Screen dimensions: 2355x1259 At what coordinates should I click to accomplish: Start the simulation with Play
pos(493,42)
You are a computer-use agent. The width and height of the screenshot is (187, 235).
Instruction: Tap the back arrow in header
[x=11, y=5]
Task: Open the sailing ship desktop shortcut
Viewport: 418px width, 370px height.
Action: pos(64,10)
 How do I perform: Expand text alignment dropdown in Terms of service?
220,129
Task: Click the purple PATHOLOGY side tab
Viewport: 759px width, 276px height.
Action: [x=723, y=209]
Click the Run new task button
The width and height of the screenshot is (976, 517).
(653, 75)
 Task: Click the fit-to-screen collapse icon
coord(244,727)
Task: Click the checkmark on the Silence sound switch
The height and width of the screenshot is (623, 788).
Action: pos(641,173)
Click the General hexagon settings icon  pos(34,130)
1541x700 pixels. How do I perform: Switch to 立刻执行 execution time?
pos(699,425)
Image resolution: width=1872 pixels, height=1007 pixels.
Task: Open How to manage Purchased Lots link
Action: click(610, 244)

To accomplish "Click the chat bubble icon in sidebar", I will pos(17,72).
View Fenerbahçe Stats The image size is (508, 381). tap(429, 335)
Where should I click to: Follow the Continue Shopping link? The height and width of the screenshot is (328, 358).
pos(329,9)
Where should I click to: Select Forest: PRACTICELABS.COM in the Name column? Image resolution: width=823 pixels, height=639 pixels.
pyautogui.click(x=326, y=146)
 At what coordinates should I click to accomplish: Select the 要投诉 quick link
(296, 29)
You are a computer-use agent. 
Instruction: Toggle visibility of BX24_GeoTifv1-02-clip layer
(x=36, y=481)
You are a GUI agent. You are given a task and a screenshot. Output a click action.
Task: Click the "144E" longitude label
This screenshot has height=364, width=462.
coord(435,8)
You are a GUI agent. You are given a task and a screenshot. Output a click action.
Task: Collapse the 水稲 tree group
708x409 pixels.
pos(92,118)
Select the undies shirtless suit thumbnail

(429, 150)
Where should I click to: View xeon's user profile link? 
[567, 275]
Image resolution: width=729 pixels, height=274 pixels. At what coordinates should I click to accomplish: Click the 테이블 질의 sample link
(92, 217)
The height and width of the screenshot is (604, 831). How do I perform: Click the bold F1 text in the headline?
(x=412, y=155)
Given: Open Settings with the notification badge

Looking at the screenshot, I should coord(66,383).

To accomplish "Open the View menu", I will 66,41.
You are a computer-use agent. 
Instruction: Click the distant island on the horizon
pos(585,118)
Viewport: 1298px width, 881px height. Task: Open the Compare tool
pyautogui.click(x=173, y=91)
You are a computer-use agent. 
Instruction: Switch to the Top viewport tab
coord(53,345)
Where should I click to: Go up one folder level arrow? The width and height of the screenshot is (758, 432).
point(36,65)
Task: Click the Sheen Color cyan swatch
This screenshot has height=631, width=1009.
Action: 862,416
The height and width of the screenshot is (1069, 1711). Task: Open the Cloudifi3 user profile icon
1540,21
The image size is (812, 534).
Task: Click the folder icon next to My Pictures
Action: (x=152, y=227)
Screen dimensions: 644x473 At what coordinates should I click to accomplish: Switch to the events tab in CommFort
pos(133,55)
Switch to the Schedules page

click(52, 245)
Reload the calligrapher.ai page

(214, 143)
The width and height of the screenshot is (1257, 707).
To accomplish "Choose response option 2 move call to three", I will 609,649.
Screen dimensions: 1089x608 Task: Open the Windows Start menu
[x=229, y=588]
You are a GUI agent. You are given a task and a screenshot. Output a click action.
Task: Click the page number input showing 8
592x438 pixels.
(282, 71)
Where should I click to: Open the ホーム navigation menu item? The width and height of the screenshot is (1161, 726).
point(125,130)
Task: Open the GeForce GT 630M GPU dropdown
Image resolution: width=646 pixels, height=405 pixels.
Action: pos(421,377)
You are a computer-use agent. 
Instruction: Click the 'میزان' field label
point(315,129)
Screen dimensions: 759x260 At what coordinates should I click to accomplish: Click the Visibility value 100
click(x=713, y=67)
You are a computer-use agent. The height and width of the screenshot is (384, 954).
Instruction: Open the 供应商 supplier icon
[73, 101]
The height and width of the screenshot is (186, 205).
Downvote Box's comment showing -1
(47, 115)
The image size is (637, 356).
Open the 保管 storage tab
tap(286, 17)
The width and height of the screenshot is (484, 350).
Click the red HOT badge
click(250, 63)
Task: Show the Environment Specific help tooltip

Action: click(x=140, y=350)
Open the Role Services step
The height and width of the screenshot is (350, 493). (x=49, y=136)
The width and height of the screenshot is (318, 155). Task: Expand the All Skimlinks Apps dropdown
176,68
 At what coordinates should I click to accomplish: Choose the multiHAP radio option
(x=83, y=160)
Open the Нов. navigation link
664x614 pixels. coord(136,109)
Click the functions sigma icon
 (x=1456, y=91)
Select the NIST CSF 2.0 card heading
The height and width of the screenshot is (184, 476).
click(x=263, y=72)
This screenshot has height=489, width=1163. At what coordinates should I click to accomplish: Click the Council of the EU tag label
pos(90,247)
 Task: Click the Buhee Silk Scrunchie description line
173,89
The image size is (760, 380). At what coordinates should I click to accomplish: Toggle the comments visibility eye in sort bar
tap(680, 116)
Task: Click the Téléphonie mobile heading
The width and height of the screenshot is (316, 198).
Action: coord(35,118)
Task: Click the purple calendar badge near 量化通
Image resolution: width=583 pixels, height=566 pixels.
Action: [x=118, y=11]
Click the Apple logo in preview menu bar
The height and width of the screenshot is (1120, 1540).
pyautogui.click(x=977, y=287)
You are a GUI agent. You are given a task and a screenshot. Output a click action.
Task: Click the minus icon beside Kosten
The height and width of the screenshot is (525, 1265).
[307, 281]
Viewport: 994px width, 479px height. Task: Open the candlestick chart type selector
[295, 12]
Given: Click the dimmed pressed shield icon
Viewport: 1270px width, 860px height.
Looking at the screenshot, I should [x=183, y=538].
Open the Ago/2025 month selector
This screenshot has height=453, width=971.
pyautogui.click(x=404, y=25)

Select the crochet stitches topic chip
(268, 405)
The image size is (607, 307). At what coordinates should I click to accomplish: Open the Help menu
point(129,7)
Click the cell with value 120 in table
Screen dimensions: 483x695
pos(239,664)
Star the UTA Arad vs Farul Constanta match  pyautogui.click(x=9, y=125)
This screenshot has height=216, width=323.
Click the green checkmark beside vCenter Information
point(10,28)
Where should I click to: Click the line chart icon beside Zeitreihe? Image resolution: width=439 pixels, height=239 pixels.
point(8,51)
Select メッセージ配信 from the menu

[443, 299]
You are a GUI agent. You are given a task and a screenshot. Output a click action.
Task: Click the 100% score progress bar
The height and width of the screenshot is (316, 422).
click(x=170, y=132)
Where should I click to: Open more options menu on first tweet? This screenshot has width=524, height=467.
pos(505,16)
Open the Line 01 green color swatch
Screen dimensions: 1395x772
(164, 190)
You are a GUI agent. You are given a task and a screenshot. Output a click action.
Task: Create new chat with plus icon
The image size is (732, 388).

= = = = = = =

Short problem:
Count the lines in the records above that contain the word "navigation". Give only the number.

Solution to this problem:
2